I don't doubt you, but if you can't discover the functionality, it might as well not exist. Admittedly I was clearly using the inferior tool, but in my searching for solutions I much more readily found Google's documentation over Excel's.

I also realize I'm not in the position of being forced into a corner; as most of us on this forum could, I just wave my magic wand and write the software to solve my problems. I imagine those who don't have that ability available to them will do "crazier and crazier" things to figure out how to accomplish their work in Excel, and therefore will learn much better ways than I have in my little experience with it.

----

I was building a tool to track the completion of finding parts for a given Lego set. You enter the set ID, it pulls the parts list for that set (Rebrickable nicely offers their database as a set of CSVs https://rebrickable.com/downloads/) and formats it nicely for consumption.
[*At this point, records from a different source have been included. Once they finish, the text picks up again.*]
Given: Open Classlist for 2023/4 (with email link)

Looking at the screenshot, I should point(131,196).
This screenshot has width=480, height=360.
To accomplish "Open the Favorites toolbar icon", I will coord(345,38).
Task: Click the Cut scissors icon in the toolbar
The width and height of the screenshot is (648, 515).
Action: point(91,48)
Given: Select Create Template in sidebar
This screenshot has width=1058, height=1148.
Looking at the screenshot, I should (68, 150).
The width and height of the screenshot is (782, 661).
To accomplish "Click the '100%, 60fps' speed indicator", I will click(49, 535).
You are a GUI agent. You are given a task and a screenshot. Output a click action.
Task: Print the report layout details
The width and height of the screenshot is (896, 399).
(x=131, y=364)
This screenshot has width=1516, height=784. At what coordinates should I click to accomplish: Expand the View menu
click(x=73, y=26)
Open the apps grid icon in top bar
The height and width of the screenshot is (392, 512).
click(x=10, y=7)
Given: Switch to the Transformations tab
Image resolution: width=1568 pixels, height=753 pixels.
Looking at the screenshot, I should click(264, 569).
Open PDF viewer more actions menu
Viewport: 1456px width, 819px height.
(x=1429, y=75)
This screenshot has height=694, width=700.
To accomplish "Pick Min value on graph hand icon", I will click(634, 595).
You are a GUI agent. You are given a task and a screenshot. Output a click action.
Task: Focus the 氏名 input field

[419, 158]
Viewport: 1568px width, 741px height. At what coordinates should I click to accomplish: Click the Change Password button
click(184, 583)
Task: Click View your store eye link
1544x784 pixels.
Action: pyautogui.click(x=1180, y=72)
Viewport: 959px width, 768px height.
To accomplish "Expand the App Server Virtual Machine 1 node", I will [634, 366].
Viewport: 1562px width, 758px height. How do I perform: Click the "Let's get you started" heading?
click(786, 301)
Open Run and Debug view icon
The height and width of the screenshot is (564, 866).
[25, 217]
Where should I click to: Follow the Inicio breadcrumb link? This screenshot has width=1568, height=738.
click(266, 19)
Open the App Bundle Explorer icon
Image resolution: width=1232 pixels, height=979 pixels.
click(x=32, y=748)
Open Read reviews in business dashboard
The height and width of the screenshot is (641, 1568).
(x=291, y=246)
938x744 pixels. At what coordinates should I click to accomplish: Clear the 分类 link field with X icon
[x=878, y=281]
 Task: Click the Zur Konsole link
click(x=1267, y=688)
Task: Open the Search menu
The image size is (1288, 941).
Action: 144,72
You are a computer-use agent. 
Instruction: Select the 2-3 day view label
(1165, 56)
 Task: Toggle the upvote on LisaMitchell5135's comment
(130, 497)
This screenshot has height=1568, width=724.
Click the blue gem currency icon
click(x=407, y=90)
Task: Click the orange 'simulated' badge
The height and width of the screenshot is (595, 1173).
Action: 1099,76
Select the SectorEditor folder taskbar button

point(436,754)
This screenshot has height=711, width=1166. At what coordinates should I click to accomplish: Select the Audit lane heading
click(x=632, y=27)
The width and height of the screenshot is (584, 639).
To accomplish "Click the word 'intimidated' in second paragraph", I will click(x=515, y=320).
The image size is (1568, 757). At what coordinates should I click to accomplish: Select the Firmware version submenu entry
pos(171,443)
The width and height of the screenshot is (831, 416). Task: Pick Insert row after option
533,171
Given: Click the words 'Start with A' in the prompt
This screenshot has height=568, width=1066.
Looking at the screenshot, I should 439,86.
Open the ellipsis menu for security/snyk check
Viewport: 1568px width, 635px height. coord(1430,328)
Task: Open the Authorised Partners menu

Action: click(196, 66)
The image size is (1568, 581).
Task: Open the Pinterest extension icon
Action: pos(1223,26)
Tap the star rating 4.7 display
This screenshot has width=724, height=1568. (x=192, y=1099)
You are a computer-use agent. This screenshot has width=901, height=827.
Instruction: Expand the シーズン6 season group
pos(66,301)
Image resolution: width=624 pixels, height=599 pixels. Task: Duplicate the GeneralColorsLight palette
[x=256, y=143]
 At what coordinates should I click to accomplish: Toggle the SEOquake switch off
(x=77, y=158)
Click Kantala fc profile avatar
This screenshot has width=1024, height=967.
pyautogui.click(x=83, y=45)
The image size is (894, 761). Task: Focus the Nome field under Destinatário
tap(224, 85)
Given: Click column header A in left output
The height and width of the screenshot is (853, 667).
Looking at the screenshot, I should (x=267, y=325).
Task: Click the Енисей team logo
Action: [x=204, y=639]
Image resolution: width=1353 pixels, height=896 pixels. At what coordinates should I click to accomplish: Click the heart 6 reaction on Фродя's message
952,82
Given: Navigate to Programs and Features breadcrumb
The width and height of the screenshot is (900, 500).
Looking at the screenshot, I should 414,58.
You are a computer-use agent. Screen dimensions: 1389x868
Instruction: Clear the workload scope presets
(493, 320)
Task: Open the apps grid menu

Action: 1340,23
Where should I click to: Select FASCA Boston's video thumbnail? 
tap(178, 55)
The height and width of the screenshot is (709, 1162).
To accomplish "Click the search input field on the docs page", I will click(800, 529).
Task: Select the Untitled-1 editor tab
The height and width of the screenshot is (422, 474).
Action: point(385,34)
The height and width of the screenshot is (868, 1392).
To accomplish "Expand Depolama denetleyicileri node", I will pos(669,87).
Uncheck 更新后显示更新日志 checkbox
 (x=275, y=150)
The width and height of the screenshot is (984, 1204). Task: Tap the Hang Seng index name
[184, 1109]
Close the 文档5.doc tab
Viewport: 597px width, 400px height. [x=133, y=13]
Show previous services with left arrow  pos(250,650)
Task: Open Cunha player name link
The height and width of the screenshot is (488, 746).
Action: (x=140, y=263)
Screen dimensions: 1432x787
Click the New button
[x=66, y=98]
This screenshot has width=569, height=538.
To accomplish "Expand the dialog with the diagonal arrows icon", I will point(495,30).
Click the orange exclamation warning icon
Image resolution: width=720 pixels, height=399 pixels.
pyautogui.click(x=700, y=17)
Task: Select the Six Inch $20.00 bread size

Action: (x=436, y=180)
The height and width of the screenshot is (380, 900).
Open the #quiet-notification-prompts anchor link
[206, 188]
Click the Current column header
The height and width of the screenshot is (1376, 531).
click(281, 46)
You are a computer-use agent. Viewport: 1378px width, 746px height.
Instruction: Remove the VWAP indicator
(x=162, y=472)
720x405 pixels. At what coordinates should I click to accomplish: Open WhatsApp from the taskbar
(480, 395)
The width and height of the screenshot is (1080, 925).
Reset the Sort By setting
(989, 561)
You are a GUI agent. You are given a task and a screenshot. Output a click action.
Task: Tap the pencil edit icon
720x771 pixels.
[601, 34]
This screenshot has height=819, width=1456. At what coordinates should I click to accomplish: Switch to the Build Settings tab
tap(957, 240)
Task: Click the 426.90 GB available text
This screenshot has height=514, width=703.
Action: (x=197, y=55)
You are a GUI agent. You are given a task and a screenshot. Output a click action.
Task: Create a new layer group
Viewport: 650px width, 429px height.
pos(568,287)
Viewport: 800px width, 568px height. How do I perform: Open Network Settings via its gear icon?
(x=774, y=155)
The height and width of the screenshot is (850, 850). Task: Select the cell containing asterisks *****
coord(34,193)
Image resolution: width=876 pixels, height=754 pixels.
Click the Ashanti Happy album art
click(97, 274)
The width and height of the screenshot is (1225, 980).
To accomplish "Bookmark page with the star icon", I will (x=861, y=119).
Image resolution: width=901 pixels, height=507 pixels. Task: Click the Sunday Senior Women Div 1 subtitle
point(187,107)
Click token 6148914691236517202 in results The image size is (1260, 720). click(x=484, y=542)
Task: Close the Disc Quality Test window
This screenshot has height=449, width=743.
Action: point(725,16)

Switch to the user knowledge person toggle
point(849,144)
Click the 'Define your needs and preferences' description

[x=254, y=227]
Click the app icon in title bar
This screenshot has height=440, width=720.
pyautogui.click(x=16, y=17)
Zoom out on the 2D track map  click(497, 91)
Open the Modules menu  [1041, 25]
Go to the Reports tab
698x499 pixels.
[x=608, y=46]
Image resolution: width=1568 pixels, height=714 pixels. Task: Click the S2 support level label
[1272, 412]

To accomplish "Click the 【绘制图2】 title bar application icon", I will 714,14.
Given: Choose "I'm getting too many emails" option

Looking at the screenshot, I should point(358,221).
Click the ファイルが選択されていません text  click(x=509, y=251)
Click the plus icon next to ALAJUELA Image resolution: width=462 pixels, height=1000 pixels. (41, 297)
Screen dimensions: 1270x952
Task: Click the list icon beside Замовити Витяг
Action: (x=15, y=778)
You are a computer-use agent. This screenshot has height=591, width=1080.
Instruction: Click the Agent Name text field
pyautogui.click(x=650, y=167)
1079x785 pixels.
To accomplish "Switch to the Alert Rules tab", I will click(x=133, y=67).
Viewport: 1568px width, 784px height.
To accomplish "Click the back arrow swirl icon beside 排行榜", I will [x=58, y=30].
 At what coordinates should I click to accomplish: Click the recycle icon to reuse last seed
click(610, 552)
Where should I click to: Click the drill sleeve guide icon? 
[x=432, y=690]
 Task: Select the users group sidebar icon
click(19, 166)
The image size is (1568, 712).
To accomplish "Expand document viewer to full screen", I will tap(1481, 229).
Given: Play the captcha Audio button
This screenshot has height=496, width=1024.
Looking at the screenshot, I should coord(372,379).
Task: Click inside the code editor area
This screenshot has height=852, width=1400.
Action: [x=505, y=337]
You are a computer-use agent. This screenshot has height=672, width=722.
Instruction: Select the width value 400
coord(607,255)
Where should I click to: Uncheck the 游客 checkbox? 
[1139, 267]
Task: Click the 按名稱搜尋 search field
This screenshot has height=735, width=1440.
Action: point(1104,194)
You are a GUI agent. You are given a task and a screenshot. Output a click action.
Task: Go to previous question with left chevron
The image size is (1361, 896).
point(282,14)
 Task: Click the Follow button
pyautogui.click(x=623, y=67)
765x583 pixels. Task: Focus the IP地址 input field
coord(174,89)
I wrote another comment that also answers yours for the most part: https://news.ycombinator.com/item?id=32365128

tldr your problem with Excel is that you don't grok tables. They eliminate the need to know the number of rows when writing your formulae.

I don't actually have Excel installed on the machine I'm using to type this, so I can't put my money where my mouth is like the vim guy did[1]. But I'm fairly sure you can achieve your goal with table references and liberal use of the XLOOKUP and FILTER functions. It'll get a little hairy since you have to go from Set -> Inventories -> Inventory Parts -> Parts, so maybe a bit of nesting. But I think doable. The LET function also helps to reduce formula complexity, it lets you make lexically-scoped variables inside your formulae. Use "data validation" to make a dropdown menu for the set names.